Education at Work Student
Published on
By: Joycelyn Cabrera, EAW Student Digital Reporter

When it comes to cramming for finals, keeping up with deadlines, and balancing school and work, college students may find themselves overwhelmed and stressed out. Mindfulness a state of living that focusing on the present moment and seen in daily activities such as meditations, may be one way to helping students reduce stress at home as well as in the workplace.

Over the last several years, mindfulness has become an increasingly popular subject in regards to mental health because studies have shown mindful practices reduce both stress and anxiety levels. Mindfulness is something many students are taught within their college careers, especially for those students studying in the social work field.
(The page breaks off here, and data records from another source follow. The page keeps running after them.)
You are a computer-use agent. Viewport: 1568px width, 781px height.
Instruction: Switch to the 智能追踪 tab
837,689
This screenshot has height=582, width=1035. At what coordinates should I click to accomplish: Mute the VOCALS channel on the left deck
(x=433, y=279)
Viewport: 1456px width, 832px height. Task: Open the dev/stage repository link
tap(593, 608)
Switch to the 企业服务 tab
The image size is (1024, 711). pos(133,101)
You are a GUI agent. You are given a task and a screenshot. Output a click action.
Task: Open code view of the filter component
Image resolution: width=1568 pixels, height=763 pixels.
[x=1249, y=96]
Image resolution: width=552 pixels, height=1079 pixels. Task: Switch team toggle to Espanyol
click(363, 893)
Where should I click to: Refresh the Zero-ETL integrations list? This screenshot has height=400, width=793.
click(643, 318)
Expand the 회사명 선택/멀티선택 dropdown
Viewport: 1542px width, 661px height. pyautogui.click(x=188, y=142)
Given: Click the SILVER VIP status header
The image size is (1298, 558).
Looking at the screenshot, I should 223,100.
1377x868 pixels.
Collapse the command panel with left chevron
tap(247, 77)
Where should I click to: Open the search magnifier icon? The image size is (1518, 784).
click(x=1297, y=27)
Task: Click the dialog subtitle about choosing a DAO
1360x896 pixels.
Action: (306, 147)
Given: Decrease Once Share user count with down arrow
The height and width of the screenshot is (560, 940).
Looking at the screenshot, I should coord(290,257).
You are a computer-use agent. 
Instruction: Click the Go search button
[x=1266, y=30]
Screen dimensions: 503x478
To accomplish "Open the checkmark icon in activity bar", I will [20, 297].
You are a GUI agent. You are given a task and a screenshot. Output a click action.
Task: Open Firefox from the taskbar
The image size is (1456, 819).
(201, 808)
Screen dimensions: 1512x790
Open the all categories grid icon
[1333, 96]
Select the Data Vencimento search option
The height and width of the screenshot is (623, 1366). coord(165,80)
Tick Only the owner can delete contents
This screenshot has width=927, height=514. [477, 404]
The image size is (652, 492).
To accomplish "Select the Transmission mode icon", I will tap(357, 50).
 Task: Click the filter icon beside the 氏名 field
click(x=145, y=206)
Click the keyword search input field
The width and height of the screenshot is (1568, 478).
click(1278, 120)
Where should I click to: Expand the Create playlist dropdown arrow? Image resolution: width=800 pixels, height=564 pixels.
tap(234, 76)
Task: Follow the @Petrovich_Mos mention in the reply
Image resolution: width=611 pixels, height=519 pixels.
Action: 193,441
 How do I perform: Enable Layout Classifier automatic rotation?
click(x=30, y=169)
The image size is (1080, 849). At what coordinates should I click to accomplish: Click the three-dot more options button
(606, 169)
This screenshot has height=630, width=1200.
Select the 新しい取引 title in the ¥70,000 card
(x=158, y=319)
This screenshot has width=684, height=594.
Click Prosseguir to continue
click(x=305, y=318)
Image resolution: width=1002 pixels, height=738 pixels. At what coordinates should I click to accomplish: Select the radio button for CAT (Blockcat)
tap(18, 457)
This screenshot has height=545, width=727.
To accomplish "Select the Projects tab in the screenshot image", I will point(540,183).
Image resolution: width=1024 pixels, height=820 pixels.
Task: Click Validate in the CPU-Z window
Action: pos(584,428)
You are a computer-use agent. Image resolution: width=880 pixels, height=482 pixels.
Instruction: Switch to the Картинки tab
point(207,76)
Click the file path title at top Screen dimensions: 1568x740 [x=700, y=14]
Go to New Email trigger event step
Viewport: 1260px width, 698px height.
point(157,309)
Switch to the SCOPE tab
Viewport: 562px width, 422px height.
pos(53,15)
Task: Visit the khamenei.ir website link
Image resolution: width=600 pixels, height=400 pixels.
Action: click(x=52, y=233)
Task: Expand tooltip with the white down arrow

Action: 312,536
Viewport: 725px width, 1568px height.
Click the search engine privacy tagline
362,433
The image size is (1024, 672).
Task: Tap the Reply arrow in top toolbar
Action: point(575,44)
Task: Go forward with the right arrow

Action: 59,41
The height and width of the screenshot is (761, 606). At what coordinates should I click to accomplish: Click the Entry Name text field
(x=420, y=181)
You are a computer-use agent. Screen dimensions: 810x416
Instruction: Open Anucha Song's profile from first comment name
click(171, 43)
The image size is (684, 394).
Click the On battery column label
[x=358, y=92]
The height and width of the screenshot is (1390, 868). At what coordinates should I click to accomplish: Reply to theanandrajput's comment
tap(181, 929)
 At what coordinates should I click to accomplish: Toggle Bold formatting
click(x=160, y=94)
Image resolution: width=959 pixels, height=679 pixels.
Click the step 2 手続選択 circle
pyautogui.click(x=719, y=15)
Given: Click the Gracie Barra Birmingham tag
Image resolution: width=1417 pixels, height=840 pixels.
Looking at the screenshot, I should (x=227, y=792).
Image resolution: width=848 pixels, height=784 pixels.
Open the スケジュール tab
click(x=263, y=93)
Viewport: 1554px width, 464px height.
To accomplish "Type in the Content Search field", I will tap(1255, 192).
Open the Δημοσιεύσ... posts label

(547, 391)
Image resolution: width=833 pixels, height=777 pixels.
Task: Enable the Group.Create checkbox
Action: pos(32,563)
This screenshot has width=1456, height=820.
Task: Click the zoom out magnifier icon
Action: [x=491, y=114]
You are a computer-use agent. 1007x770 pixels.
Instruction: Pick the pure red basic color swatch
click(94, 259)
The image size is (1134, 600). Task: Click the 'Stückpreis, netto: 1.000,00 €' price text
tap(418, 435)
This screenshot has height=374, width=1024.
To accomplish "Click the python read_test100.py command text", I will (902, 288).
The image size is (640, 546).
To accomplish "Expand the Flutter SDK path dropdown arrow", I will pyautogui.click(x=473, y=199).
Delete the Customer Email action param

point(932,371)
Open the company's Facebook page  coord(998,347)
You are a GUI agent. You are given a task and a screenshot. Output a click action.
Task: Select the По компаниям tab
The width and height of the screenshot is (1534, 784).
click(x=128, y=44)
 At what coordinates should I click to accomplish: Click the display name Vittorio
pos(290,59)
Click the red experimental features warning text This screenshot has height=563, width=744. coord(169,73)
Fatima Santiago, an ASU student majoring in social services and an EAW employee for over a year, says she practices mindfulness on a daily basis.

“Mindfulness to me means that I take everything into consideration at that moment, or that I focus on one particular thing at a time,” Fatima says.

These mindful living practices include acknowledging and accepting all feelings, emotions and thoughts in that present moment in order to improve mental health.

Ester Castro, another ASU student majoring in social work who has been at EAW for over two years and who works closely with Fatima, says the school of social work puts a lot of emphasis on self-care and stress management. She says mindfulness has helped her feel grounded when she is overwhelmed and better equipped to tackle a task because she’s in a good headspace.

With online finals, EAW student workers have more time and more reason to practice mindfulness in order to reduce stress and anxiety. Time management has become key for students working in addition to their continued online schooling.

“At times, I’ll catch myself stressed or overworked by not putting in as much effort as I typically do,” Ester says. “When that happens, I’ll take a step back and take note of my breathing, and I’ll be good to go again.”

Jaime Valderrama is an Arizona State University professor of social work and sciences who has been teaching stress management courses which focus on mindfulness at ASU for 7 years.

“What we find without mindfulness, is that you are either rumination, or projecting,” Jaime says. “If you’re not living in the present moment, you’re dwelling on the past or you’re worried about the future, and what we have found is that when you ruminate about the past, it can clinically lead to depression; on the other side, if you project and think about the future too much, it can clinically lead to anxiety. So, mindfulness says to just be in the present moment.”

Forbes Coaches Council lists 14 ways to practice mindfulness in the work place or in a work environment, including:

  • Remember to breathe
  • Notice the little things around you
  • Lead with emotional connection
  • Allow gap time between meetings

“Being mindful has essentially helped me to take things and navigate them correctly mentally and physically,” Fatima says. “To keep me sane, I’ve set up my work in a different area and my school in another. Being mindful means that I am in charge of how things impact me.”

Students juggling online classes and preparing for final exams can practice mindfulness by practicing a multitude of different exercises, including mindful breathing and meditations which focus on one part of the body and mind at a time.

“Mindfulness is like a hidden superpower,” says Jaime. “It trains the brain to be present, that’s all we’re doing. You start strengthening that neuro-connection to the present moment, which is where you’ll be happiest and you’re going to be the most effective personally and professionally.”